-- RECORDS SUPPLIED follows --

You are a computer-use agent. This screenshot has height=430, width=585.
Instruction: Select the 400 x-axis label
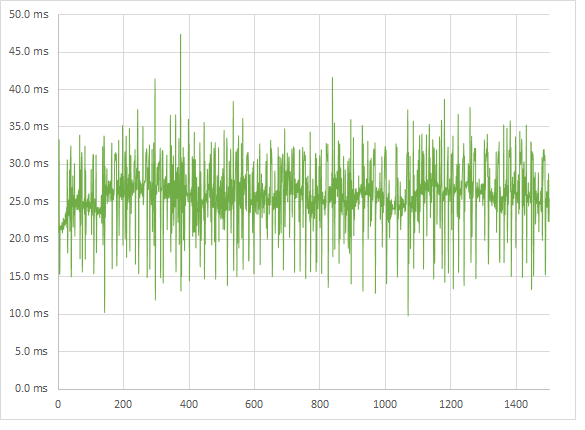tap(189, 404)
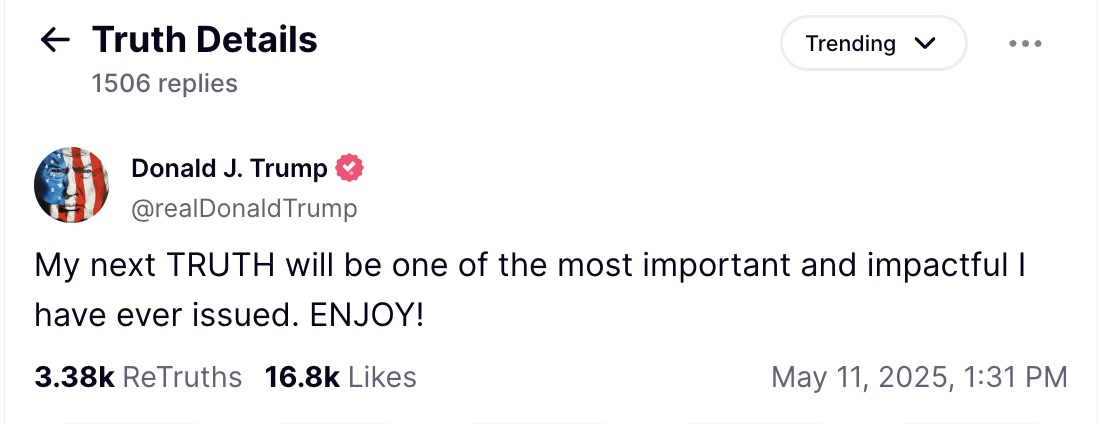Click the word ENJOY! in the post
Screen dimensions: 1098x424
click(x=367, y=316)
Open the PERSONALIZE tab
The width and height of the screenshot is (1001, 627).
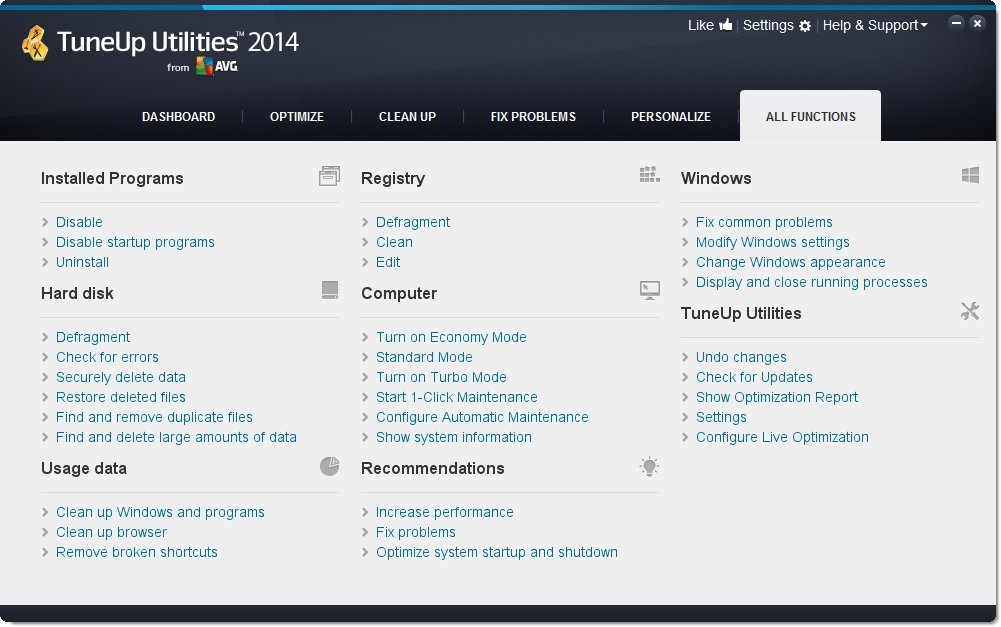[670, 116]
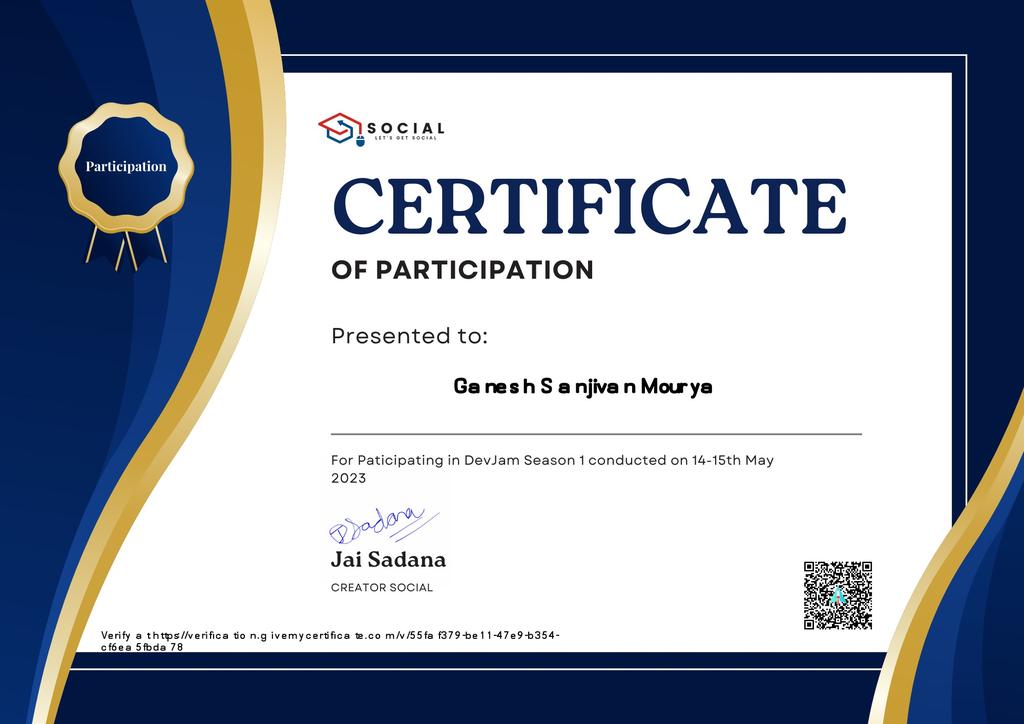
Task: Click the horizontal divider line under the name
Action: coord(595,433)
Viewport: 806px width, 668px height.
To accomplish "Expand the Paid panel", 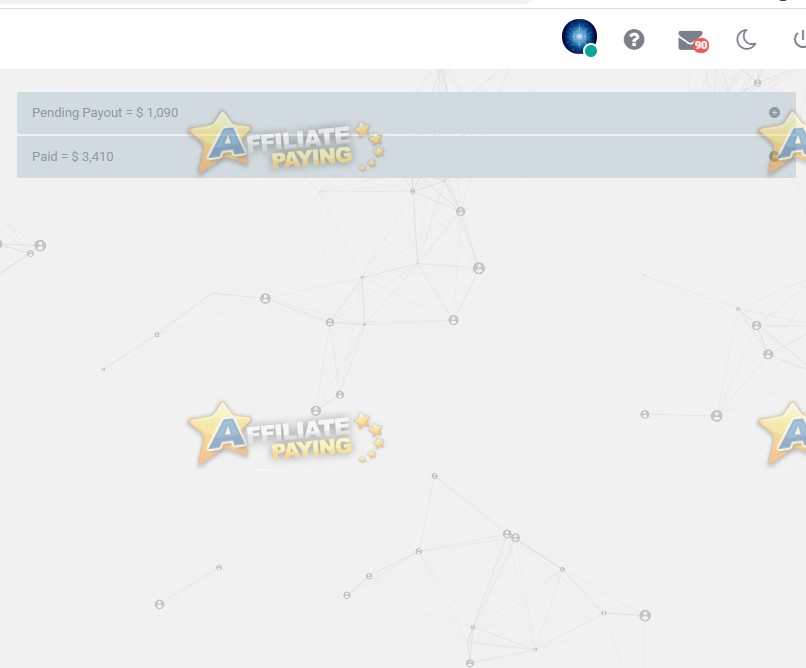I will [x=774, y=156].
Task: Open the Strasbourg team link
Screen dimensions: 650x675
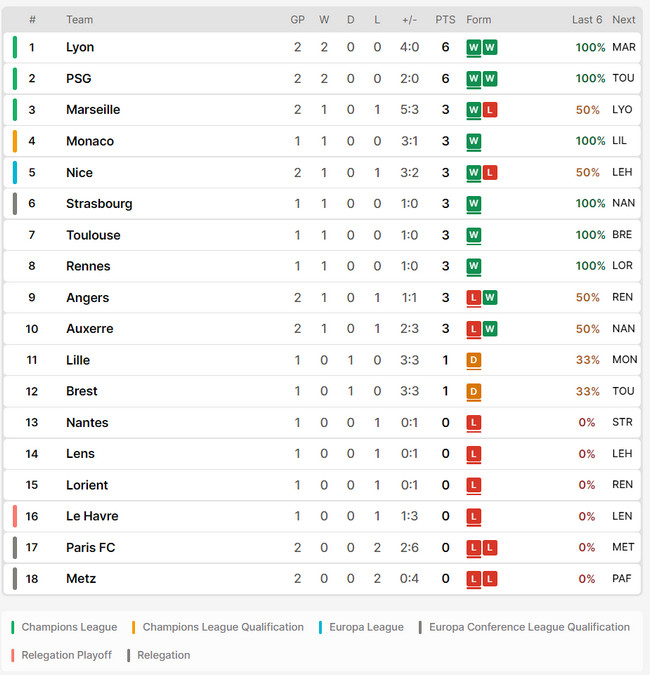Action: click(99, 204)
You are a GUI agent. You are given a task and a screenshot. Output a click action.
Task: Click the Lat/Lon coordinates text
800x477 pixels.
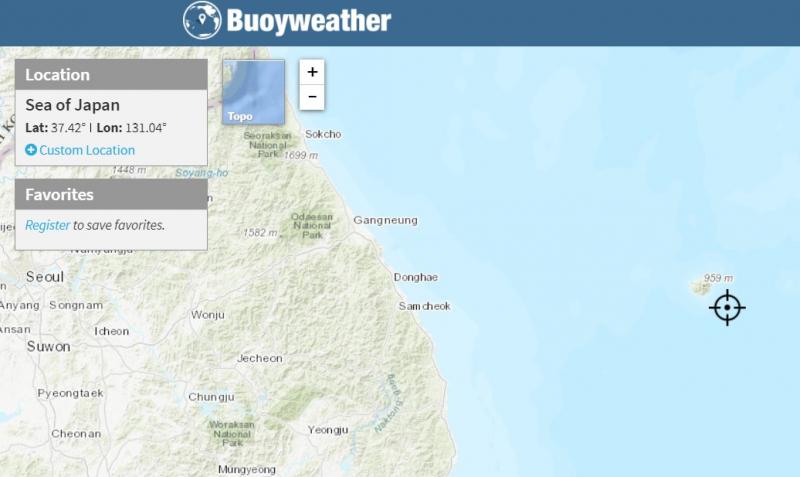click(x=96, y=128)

-- RECORDS SUPPLIED concluded --

→ YOUR OBJECTIVE
What you need to copy is the run of lines from the one holding "Task: Click the Lat/Lon coordinates text" through the end of the data, exactly and only, both ends included, pictures omitted.

→ WRITTEN ANSWER
Task: Click the Lat/Lon coordinates text
800x477 pixels.
click(x=96, y=128)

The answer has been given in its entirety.